§ GOAL:
Rewrite the items from the line with "Task: Click in the 品牌 input field" through the end of the items, swapping "input field" for "text field" and leaving everything else unchanged. Omit the pictures from your answer.
----------
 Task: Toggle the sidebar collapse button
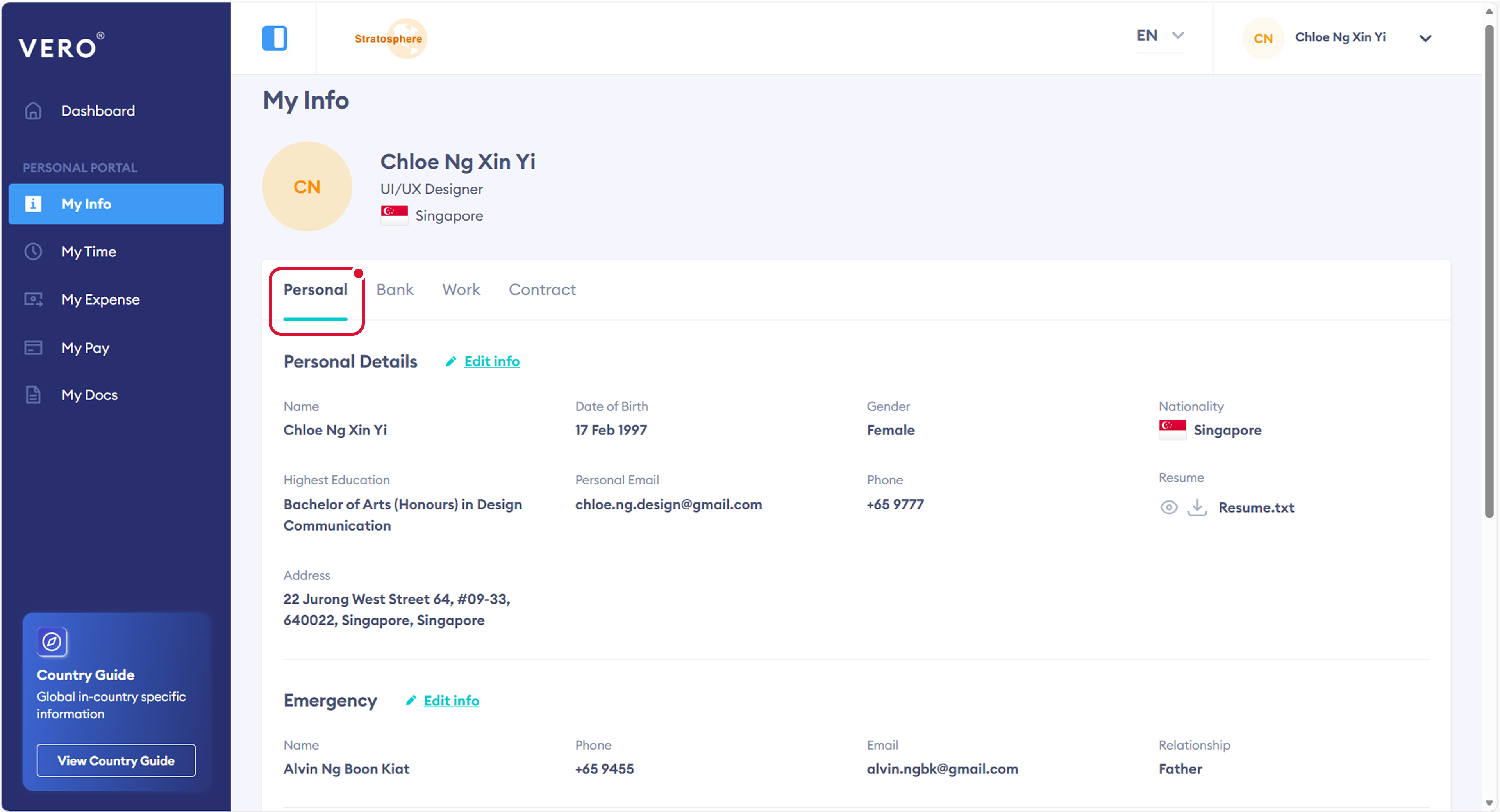point(274,38)
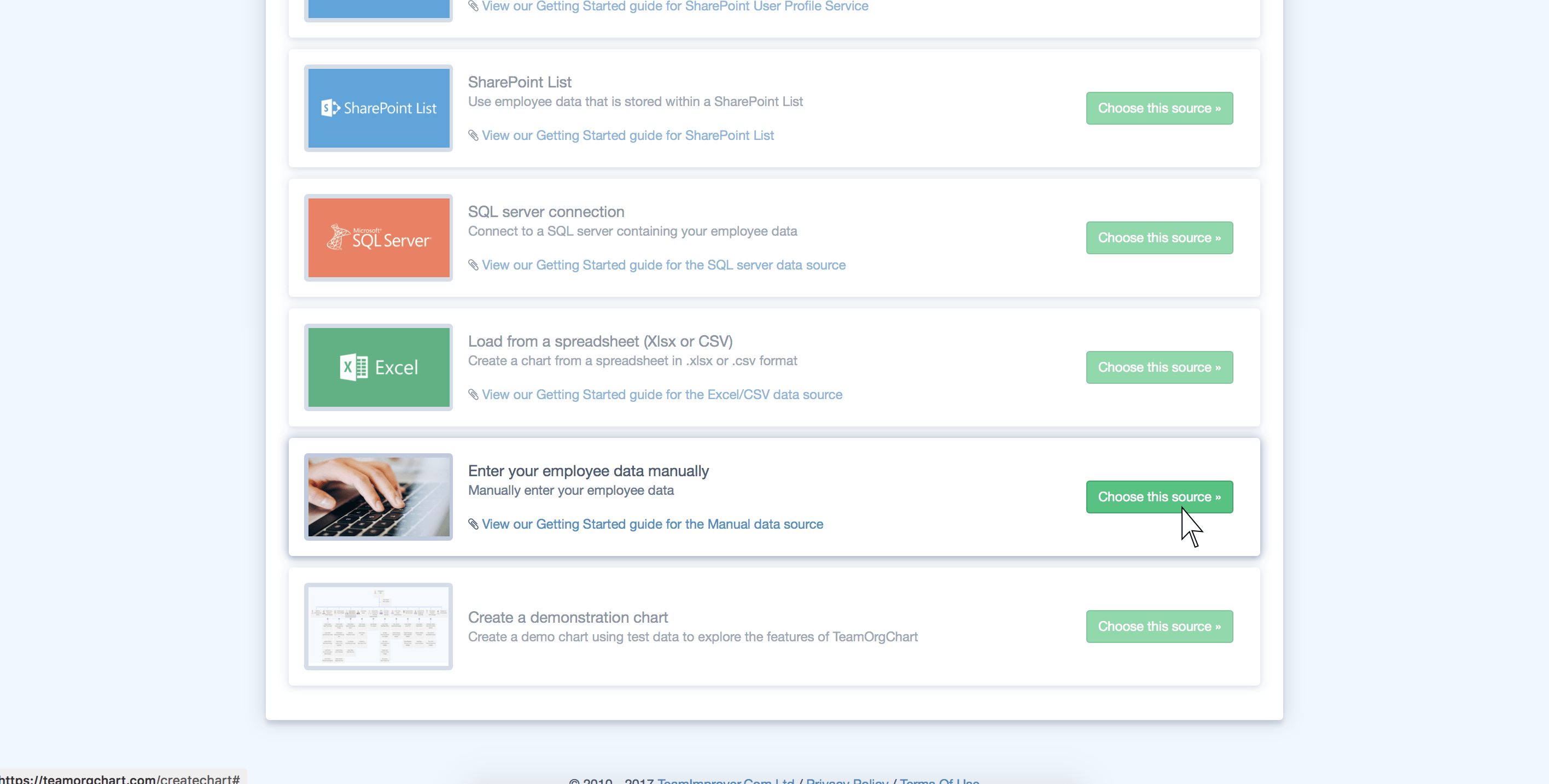
Task: Click the paperclip icon beside Manual data guide
Action: (x=473, y=524)
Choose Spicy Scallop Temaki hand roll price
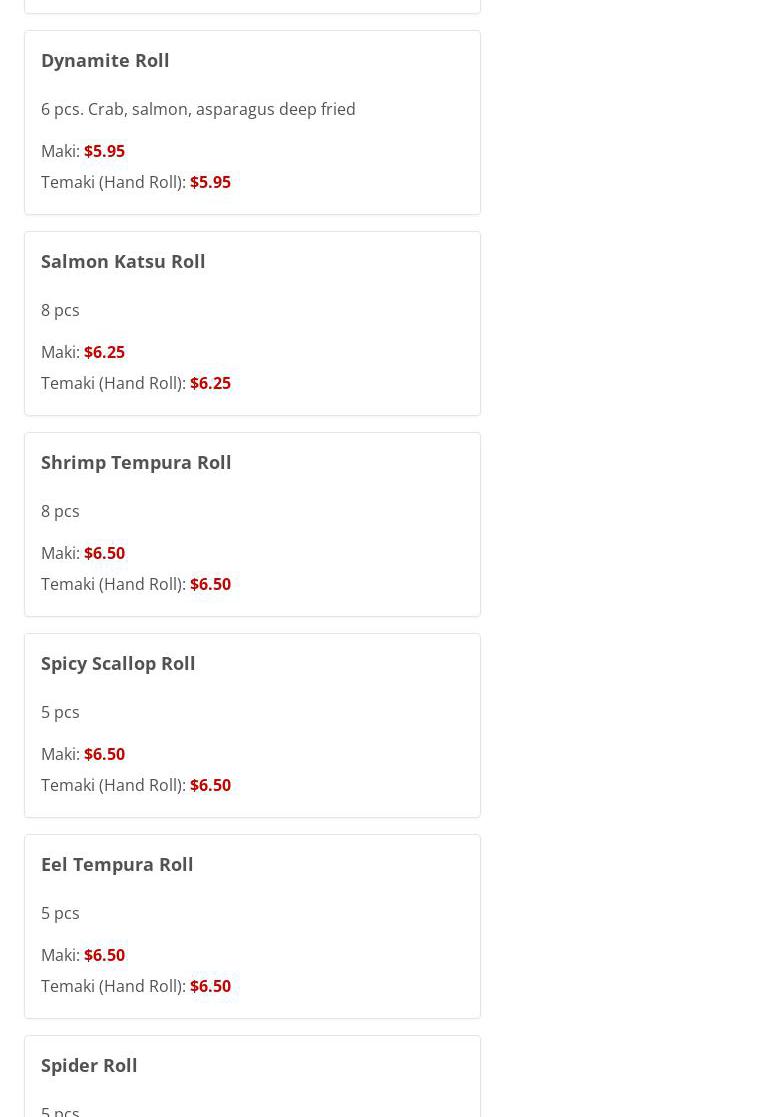 pyautogui.click(x=210, y=785)

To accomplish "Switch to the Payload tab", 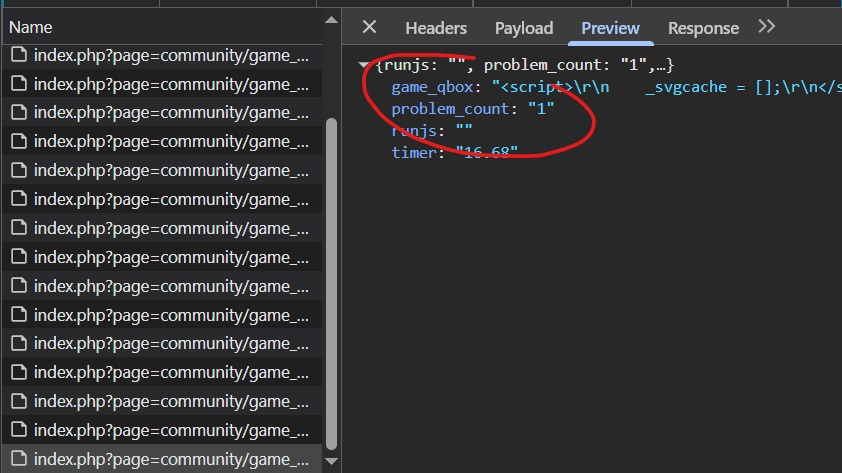I will click(523, 29).
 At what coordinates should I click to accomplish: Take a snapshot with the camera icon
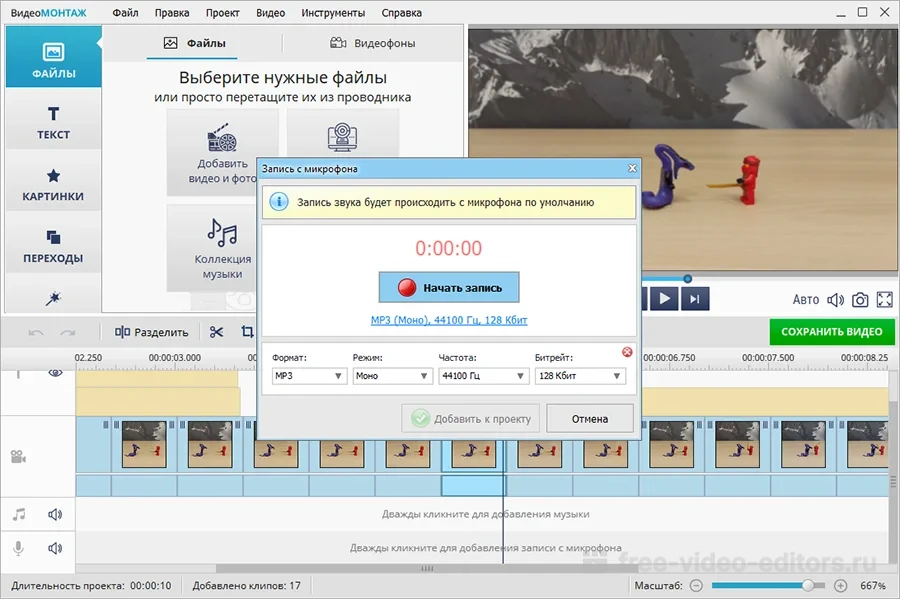(860, 299)
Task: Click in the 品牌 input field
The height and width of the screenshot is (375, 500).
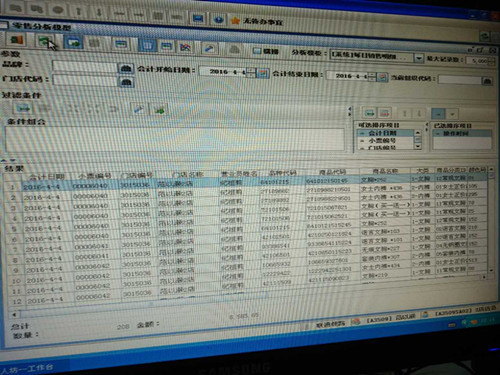Action: tap(85, 67)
----------
§ SOLUTION TO THIS TASK:
Task: Click in the 品牌 text field
The height and width of the screenshot is (375, 500).
Action: tap(85, 67)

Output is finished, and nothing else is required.